- [Problem]
Beginning at the top of the data below, write out every line exactly until you reach the line with "786x693 pixels.", and include that line.

(Records for processing Opens)

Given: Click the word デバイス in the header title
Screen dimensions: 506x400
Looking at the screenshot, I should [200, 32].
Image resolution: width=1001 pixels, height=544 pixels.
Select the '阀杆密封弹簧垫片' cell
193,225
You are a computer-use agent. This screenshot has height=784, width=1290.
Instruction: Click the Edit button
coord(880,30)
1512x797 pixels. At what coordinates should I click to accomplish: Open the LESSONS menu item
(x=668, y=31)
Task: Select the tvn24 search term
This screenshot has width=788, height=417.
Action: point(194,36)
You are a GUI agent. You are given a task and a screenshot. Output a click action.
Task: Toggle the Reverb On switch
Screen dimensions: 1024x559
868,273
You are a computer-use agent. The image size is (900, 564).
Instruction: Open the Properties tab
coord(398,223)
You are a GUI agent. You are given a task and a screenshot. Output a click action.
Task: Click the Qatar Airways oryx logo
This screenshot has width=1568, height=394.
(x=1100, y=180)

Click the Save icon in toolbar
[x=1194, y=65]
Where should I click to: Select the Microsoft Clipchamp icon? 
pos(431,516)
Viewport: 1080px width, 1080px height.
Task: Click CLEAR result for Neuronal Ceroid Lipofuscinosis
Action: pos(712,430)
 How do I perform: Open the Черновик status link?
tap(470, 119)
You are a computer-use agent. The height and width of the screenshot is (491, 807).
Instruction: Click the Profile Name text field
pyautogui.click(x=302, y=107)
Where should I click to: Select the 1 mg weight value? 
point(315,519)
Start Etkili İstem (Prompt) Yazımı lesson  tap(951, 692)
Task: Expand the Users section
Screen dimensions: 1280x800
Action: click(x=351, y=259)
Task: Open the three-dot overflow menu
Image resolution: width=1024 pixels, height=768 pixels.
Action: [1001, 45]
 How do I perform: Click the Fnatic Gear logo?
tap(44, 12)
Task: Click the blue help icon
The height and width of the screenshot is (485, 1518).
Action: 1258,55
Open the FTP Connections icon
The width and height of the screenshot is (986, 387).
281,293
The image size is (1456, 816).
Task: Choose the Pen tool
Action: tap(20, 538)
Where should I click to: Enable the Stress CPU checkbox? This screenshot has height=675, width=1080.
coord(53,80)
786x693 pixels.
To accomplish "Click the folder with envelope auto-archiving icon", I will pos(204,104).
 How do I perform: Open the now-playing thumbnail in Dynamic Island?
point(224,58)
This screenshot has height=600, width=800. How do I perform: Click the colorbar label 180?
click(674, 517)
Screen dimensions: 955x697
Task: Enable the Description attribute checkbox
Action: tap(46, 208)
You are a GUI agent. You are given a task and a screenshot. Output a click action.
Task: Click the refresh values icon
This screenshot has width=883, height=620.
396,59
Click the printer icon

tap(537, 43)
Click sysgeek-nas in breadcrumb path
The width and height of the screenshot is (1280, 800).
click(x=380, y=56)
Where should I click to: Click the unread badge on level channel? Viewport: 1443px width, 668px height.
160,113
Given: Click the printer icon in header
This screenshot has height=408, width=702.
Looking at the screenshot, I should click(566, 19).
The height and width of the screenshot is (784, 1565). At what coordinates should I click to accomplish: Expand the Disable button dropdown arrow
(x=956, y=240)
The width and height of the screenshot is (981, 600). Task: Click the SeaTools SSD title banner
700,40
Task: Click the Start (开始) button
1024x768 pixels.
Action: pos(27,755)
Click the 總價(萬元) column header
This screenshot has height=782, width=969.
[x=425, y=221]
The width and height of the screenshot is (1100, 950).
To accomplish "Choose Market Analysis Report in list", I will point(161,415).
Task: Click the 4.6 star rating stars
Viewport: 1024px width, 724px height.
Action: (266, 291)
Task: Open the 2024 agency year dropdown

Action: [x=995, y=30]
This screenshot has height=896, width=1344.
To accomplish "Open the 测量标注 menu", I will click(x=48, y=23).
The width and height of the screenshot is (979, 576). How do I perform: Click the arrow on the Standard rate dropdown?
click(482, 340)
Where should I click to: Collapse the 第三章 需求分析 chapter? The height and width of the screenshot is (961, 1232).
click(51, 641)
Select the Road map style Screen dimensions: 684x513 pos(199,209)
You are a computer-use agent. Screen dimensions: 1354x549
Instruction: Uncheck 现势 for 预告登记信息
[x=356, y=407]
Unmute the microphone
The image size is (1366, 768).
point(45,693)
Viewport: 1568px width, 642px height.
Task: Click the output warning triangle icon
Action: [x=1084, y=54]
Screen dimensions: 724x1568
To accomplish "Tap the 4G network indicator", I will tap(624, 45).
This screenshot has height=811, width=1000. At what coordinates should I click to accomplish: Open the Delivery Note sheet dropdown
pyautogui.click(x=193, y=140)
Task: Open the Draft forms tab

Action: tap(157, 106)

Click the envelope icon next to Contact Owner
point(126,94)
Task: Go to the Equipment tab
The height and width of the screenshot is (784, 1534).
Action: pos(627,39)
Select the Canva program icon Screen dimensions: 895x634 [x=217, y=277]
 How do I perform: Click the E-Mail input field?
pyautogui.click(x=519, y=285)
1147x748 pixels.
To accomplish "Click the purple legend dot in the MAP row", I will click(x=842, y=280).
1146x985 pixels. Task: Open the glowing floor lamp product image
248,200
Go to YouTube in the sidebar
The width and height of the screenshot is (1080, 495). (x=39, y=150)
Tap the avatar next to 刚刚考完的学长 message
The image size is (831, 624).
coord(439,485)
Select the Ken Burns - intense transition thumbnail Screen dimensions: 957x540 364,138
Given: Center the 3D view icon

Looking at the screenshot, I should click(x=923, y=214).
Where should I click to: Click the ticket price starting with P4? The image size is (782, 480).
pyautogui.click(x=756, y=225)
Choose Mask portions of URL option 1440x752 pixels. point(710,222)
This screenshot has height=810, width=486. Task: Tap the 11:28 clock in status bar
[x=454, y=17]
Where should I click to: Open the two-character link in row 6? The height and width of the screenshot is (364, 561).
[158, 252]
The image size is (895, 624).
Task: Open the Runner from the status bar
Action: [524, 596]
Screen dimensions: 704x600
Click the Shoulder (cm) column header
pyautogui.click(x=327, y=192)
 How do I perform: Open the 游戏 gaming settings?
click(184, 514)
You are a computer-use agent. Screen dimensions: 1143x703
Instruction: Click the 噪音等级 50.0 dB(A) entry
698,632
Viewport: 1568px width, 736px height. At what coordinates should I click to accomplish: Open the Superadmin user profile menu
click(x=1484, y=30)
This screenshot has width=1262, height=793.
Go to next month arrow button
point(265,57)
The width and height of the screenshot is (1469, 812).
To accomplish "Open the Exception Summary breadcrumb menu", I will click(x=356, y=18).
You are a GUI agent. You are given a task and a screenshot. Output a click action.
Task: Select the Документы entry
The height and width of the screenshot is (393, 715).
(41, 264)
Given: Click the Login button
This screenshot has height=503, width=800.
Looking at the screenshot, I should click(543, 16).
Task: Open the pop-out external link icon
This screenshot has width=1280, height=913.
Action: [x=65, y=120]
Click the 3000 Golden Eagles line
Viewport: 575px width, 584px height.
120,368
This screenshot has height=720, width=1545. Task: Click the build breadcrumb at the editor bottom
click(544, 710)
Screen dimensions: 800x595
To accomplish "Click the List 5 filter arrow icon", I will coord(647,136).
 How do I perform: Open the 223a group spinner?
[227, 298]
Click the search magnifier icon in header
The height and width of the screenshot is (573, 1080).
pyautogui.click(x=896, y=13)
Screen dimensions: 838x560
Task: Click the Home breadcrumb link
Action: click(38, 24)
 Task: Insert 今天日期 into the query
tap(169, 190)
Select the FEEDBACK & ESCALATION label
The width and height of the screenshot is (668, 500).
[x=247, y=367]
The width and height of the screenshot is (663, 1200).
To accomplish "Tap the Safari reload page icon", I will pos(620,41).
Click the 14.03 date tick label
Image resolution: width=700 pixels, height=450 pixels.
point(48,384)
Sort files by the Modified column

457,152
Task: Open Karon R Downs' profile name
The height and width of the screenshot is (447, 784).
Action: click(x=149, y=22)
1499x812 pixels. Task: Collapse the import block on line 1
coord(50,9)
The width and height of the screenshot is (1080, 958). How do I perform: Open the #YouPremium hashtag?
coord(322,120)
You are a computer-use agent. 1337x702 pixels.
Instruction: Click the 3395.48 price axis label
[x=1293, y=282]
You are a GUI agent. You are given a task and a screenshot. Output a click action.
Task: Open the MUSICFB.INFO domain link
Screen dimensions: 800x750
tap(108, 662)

(Records for processing Closes)

- [Reply]
Given: Click the word デバイス in the header title
Screen dimensions: 506x400
Looking at the screenshot, I should [200, 32].
Image resolution: width=1001 pixels, height=544 pixels.
Select the '阀杆密封弹簧垫片' cell
193,225
You are a computer-use agent. This screenshot has height=784, width=1290.
Instruction: Click the Edit button
coord(880,30)
1512x797 pixels. At what coordinates should I click to accomplish: Open the LESSONS menu item
(x=668, y=31)
Task: Select the tvn24 search term
This screenshot has width=788, height=417.
Action: point(194,36)
You are a GUI agent. You are given a task and a screenshot. Output a click action.
Task: Toggle the Reverb On switch
Screen dimensions: 1024x559
868,273
You are a computer-use agent. The image size is (900, 564).
Instruction: Open the Properties tab
coord(398,223)
You are a GUI agent. You are given a task and a screenshot. Output a click action.
Task: Click the Qatar Airways oryx logo
This screenshot has width=1568, height=394.
(x=1100, y=180)

Click the Save icon in toolbar
[x=1194, y=65]
Where should I click to: Select the Microsoft Clipchamp icon? 
pos(431,516)
Viewport: 1080px width, 1080px height.
Task: Click CLEAR result for Neuronal Ceroid Lipofuscinosis
Action: pos(712,430)
 How do I perform: Open the Черновик status link?
tap(470, 119)
You are a computer-use agent. The height and width of the screenshot is (491, 807).
Instruction: Click the Profile Name text field
pyautogui.click(x=302, y=107)
Where should I click to: Select the 1 mg weight value? 
point(315,519)
Start Etkili İstem (Prompt) Yazımı lesson  tap(951, 692)
Task: Expand the Users section
Screen dimensions: 1280x800
Action: click(x=351, y=259)
Task: Open the three-dot overflow menu
Image resolution: width=1024 pixels, height=768 pixels.
Action: [1001, 45]
 How do I perform: Click the Fnatic Gear logo?
tap(44, 12)
Task: Click the blue help icon
The height and width of the screenshot is (485, 1518).
Action: 1258,55
Open the FTP Connections icon
The width and height of the screenshot is (986, 387).
281,293
The image size is (1456, 816).
Task: Choose the Pen tool
Action: tap(20, 538)
Where should I click to: Enable the Stress CPU checkbox? This screenshot has height=675, width=1080.
coord(53,80)
786x693 pixels.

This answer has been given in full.